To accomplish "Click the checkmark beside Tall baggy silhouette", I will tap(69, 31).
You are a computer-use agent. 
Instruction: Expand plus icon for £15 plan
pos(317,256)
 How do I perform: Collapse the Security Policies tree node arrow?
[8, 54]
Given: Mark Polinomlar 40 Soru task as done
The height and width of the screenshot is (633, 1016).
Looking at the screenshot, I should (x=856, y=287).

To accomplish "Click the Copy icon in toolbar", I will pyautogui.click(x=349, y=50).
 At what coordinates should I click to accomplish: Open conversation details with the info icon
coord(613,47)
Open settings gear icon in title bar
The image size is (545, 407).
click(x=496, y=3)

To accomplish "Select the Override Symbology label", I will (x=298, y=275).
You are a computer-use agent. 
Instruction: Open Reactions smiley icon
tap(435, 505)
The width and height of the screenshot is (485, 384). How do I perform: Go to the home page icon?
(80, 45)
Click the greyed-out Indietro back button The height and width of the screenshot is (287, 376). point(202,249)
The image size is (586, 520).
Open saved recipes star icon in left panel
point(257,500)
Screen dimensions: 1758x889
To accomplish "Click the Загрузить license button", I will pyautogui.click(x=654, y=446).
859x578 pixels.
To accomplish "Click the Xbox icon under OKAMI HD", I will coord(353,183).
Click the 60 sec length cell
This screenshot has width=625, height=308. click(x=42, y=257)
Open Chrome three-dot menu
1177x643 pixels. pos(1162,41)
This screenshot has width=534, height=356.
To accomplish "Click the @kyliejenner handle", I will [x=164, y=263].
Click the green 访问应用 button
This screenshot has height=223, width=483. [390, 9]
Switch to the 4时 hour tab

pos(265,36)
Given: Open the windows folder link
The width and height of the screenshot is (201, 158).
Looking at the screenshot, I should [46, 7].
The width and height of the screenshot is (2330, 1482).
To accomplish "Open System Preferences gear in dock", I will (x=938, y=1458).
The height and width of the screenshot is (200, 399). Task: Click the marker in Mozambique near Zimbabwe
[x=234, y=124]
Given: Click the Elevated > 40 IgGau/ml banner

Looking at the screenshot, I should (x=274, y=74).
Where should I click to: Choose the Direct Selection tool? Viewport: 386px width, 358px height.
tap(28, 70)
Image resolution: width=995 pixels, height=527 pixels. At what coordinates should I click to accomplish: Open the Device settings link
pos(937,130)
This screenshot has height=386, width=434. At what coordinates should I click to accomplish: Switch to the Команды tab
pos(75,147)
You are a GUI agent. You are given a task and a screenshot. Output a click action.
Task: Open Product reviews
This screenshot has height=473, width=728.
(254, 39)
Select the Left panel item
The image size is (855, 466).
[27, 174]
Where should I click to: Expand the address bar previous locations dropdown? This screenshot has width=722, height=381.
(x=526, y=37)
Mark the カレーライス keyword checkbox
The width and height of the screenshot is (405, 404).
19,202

================================

**Work to be completed**
Copy out, exactly as they appear, the lines of the records between the line containing "Switch to the 4时 hour tab" and the line containing "Looking at the screenshot, I should (x=274, y=74).", both inclusive.

**Complete answer**
Switch to the 4时 hour tab

pos(265,36)
Given: Open the windows folder link
The width and height of the screenshot is (201, 158).
Looking at the screenshot, I should [46, 7].
The width and height of the screenshot is (2330, 1482).
To accomplish "Open System Preferences gear in dock", I will (x=938, y=1458).
The height and width of the screenshot is (200, 399). Task: Click the marker in Mozambique near Zimbabwe
[x=234, y=124]
Given: Click the Elevated > 40 IgGau/ml banner

Looking at the screenshot, I should (x=274, y=74).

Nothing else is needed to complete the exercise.